[Records from a dataset]
┌────────
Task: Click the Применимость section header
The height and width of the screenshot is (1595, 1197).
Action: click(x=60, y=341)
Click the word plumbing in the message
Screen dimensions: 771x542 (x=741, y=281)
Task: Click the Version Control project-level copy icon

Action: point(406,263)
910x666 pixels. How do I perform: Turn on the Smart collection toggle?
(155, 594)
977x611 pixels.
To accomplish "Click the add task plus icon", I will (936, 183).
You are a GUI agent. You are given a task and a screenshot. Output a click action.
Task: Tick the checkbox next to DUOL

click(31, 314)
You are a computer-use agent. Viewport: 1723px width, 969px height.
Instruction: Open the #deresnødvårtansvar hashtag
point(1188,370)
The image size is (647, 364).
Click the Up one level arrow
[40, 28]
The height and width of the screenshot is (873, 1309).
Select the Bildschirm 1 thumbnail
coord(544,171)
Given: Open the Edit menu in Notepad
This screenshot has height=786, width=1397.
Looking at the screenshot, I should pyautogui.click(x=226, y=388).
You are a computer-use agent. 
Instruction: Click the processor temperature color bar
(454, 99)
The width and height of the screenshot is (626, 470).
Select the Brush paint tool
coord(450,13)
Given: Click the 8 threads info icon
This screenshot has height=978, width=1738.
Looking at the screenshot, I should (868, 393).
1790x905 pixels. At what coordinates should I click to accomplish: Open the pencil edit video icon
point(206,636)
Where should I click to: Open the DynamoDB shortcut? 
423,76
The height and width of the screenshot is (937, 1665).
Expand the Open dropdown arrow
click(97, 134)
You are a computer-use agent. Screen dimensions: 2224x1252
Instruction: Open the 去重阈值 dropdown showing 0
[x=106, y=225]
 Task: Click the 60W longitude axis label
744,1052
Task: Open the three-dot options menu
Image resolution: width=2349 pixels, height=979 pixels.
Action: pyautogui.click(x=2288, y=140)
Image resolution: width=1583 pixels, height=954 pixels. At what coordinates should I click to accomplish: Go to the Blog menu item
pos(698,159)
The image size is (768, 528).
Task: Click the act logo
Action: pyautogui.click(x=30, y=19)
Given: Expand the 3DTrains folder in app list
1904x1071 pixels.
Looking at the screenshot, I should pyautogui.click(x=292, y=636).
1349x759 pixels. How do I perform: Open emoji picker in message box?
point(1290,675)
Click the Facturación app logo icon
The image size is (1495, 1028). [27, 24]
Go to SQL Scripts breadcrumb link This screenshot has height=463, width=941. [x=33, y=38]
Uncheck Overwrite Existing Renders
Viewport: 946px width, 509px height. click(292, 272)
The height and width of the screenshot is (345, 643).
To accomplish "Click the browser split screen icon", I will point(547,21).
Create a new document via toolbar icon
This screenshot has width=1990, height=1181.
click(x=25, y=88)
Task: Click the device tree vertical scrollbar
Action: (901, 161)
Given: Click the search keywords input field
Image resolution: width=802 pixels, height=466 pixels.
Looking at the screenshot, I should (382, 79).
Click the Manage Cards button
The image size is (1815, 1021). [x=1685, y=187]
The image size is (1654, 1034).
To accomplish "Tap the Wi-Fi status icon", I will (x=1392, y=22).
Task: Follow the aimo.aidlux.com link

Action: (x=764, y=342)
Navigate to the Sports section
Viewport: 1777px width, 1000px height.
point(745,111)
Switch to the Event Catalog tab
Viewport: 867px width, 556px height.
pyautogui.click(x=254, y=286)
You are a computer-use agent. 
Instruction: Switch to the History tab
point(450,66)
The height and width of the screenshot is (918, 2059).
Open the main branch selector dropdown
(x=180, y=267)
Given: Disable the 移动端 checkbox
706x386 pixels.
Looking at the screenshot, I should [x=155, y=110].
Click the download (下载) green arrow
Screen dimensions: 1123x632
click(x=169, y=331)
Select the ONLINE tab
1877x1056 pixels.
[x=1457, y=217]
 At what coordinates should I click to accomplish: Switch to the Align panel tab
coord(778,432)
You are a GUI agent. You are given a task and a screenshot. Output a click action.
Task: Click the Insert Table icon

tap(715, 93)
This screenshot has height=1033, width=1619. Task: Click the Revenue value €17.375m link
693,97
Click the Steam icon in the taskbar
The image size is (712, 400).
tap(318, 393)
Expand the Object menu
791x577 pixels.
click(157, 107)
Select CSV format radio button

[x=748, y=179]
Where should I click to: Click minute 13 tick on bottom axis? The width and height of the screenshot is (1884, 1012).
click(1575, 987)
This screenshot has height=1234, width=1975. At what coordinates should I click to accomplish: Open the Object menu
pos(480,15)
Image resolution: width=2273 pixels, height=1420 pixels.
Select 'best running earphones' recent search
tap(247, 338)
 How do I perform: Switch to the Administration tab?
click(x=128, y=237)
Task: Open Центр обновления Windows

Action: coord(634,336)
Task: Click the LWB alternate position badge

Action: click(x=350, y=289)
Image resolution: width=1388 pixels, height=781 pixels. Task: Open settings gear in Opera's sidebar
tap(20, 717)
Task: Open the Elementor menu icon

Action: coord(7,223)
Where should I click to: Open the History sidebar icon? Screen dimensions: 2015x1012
└────────
Work task
Each entry above is to be quoted exactly.

Result
Task: Click the Применимость section header
The height and width of the screenshot is (1595, 1197).
Action: click(x=60, y=341)
Click the word plumbing in the message
Screen dimensions: 771x542 (x=741, y=281)
Task: Click the Version Control project-level copy icon

Action: point(406,263)
910x666 pixels. How do I perform: Turn on the Smart collection toggle?
(155, 594)
977x611 pixels.
To accomplish "Click the add task plus icon", I will (936, 183).
You are a GUI agent. You are given a task and a screenshot. Output a click action.
Task: Tick the checkbox next to DUOL

click(31, 314)
You are a computer-use agent. Viewport: 1723px width, 969px height.
Instruction: Open the #deresnødvårtansvar hashtag
point(1188,370)
The image size is (647, 364).
Click the Up one level arrow
[40, 28]
The height and width of the screenshot is (873, 1309).
Select the Bildschirm 1 thumbnail
coord(544,171)
Given: Open the Edit menu in Notepad
This screenshot has height=786, width=1397.
Looking at the screenshot, I should pyautogui.click(x=226, y=388).
You are a computer-use agent. 
Instruction: Click the processor temperature color bar
(454, 99)
The width and height of the screenshot is (626, 470).
Select the Brush paint tool
coord(450,13)
Given: Click the 8 threads info icon
This screenshot has height=978, width=1738.
Looking at the screenshot, I should (868, 393).
1790x905 pixels. At what coordinates should I click to accomplish: Open the pencil edit video icon
point(206,636)
Where should I click to: Open the DynamoDB shortcut? 
423,76
The height and width of the screenshot is (937, 1665).
Expand the Open dropdown arrow
click(97, 134)
You are a computer-use agent. Screen dimensions: 2224x1252
Instruction: Open the 去重阈值 dropdown showing 0
[x=106, y=225]
 Task: Click the 60W longitude axis label
744,1052
Task: Open the three-dot options menu
Image resolution: width=2349 pixels, height=979 pixels.
Action: pyautogui.click(x=2288, y=140)
Image resolution: width=1583 pixels, height=954 pixels. At what coordinates should I click to accomplish: Go to the Blog menu item
pos(698,159)
The image size is (768, 528).
Task: Click the act logo
Action: pyautogui.click(x=30, y=19)
Given: Expand the 3DTrains folder in app list
1904x1071 pixels.
Looking at the screenshot, I should pyautogui.click(x=292, y=636).
1349x759 pixels. How do I perform: Open emoji picker in message box?
point(1290,675)
Click the Facturación app logo icon
The image size is (1495, 1028). [27, 24]
Go to SQL Scripts breadcrumb link This screenshot has height=463, width=941. [x=33, y=38]
Uncheck Overwrite Existing Renders
Viewport: 946px width, 509px height. click(292, 272)
The height and width of the screenshot is (345, 643).
To accomplish "Click the browser split screen icon", I will point(547,21).
Create a new document via toolbar icon
This screenshot has width=1990, height=1181.
click(x=25, y=88)
Task: Click the device tree vertical scrollbar
Action: (901, 161)
Given: Click the search keywords input field
Image resolution: width=802 pixels, height=466 pixels.
Looking at the screenshot, I should (382, 79).
Click the Manage Cards button
The image size is (1815, 1021). [x=1685, y=187]
The image size is (1654, 1034).
To accomplish "Tap the Wi-Fi status icon", I will (x=1392, y=22).
Task: Follow the aimo.aidlux.com link

Action: (x=764, y=342)
Navigate to the Sports section
Viewport: 1777px width, 1000px height.
point(745,111)
Switch to the Event Catalog tab
Viewport: 867px width, 556px height.
pyautogui.click(x=254, y=286)
You are a computer-use agent. 
Instruction: Switch to the History tab
point(450,66)
The height and width of the screenshot is (918, 2059).
Open the main branch selector dropdown
(x=180, y=267)
Given: Disable the 移动端 checkbox
706x386 pixels.
Looking at the screenshot, I should [x=155, y=110].
Click the download (下载) green arrow
Screen dimensions: 1123x632
click(x=169, y=331)
Select the ONLINE tab
1877x1056 pixels.
[x=1457, y=217]
 At what coordinates should I click to accomplish: Switch to the Align panel tab
coord(778,432)
You are a GUI agent. You are given a task and a screenshot. Output a click action.
Task: Click the Insert Table icon

tap(715, 93)
This screenshot has height=1033, width=1619. Task: Click the Revenue value €17.375m link
693,97
Click the Steam icon in the taskbar
The image size is (712, 400).
tap(318, 393)
Expand the Object menu
791x577 pixels.
click(157, 107)
Select CSV format radio button

[x=748, y=179]
Where should I click to: Click minute 13 tick on bottom axis? The width and height of the screenshot is (1884, 1012).
click(1575, 987)
This screenshot has height=1234, width=1975. At what coordinates should I click to accomplish: Open the Object menu
pos(480,15)
Image resolution: width=2273 pixels, height=1420 pixels.
Select 'best running earphones' recent search
tap(247, 338)
 How do I perform: Switch to the Administration tab?
click(x=128, y=237)
Task: Open Центр обновления Windows

Action: coord(634,336)
Task: Click the LWB alternate position badge

Action: click(x=350, y=289)
Image resolution: width=1388 pixels, height=781 pixels. Task: Open settings gear in Opera's sidebar
tap(20, 717)
Task: Open the Elementor menu icon

Action: coord(7,223)
Where should I click to: Open the History sidebar icon? Screen dimensions: 2015x1012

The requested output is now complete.